Modern large language models (LLMs) are a new kind of power tool that disrupts software engineering. Our field has shifted several times before, but this one is a doozy. A conversation with a friend led to him asking “What would you encourage new computer science graduates or current CS students to focus on to make themselves successful?” It’s a natural question when it feels like a sea change is transforming the field.
The fundamentals haven’t changed. School time remains a time to learn fundamentals.
Learn to learn
Studying difficult courses and technical problems is important. These are as much about learning to learn tech as they are about getting a broad enough base of knowledge to be able to generalize to future technology and skills. For computer science, designing and working on compilers, distributed systems, databases, and complex multi-component systems is a good start.
Learn to debug
Debugging problems is the most scientific part of engineering. When something isn’t working, form hypotheses and test them. For non-trivial problems write the process down, working out for a given hypothesis what you’d need to find out to prove or disprove it.
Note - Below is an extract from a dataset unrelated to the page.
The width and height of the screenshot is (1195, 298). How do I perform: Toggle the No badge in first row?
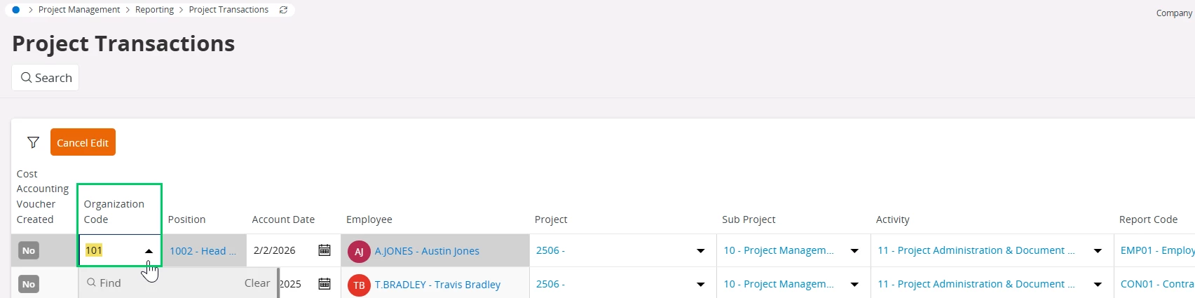point(29,251)
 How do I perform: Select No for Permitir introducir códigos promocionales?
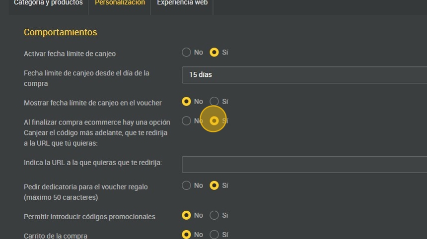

It’s easy to fall into a trap of “flailing” – running commands to list details without a clear understanding of what you’re looking for, restarting or changing things without a clear idea of what it might do. It’s easy to spend a bunch of time and then occasionally make the problem go away without ever understanding what was actually wrong, which means you’ve learned nothing.
Being able to debug in a structured way is a superpower. It’ll look like magic to those who do not know how to do it, and have not built the intuition to form and test good hypotheses based on available data to narrow down to a cause. The fix is often the easy part once the cause is understood.
Start, define, and finish projects
Personal projects and “undefined” problems are valuable because turning a “problem” into a solution when the problem is not well defined is a very important skill and not often taught directly in classes. There’s a big difference between “implement the solution to a problem set” and “I want to know when the laundry machines are available to use”.
Classwork often has a crisp, well-defined finishing point, but personal projects (and real products!) require figuring out what success looks like. Solving a real-world problem means first defining what you’re solving. The process of prioritizing a wish list of clever ideas, making and executing a plan, and iterating to change course when necessary is useful. It’s very good to have done it before hitting your first job.
Learn to communicate
Learning to communicate clearly is important and a subset of learning to think clearly. Working out how to communicate ideas with the right level of context and detail for a given audience takes practice. You’ll need to write a lot of things: proposals, decisions, technical designs (which means thinking them through well enough to write them down) and it takes practice to be good at it. Start early.
Learn to work with people
School and being fresh into a career is an excellent time to develop and practice the skills needed to work with people – this includes communication but also means things like understanding when prioritizing improving a relationship is better than a particular decision going your way.
Over the long term, relationships determine career success.
Learning how to keep working effectively even if you don’t agree with every decision, and understanding when to hold your ground on a decision and when to “disagree and commit” are critical skills for senior engineering roles.
True technical consensus is relatively rare, and teams that always seek it are spending too much energy on many decisions. Indeed, if there is too much consensus on a team it may be a signal some additional viewpoints are needed.
Learn to retrospect
Take the time to review to understand what went right, what went awry, and extract what insight you can about how to improve. Don’t dwell on the past, but do spend enough time learning to avoid repeating it.
Reflect on past decisions with empathy. Analyze choices based on what you knew at the time. Identify missed signals that could have led to better outcomes. Ignore foreknowledge since assuming you could know the future doesn’t help you make better decisions. Avoid blame. Retrospect to get better, only.
Develop taste
Software architecture is composable if it forms good building blocks for assembling solutions. Composable software architecture is a force multiplier for building, testing, and evolving systems. Solutions built using composable software are more easily modified with parallel work, which means improvements to them can be scaled. Stable components can be built to a high quality with a test suite that provides confidence they perform correctly.
Developing taste for software architecture and code is important to becoming a good engineer. A lot of how to define a system in terms of components and the interfaces between them is a matter of art rather than rules, and is going to be informed by experience and requirements.
Work to develop an intuition for why something is good and develop the ability to have a strong opinion, defend it with reasoned arguments, and still be open to changing your mind when you learn new information. It’s easy to form an obstinate strong opinion, and it’s easy to let someone else make the decisions, but developing leadership means developing the ability to form, defend, and change opinions.
Initially every decision feels critical, but understanding the difference between critical “one-way” decisions and “reversible” decisions is important to develop a sense for how much effort a given decision is worth. Avoid spending more effort on a decision than getting it wrong or reversing it might cost.
Software design and good decision making are guided by taste and intuition. The only effective way to get better at both is practice and reflection.
Interesting times
These are all evergreen skills. Technology evolves, fashions shift, but knowing how to learn, debug, communicate, work with people, and design systems will always be useful.
Software engineering has had several sea changes over the (very) few decades of its existence. From the initial shift to being software from systems being hard-wired, through machine code, assemblers, and a series of higher level languages to now LLM-powered agents generating code, the core of what we do is solve problems, together.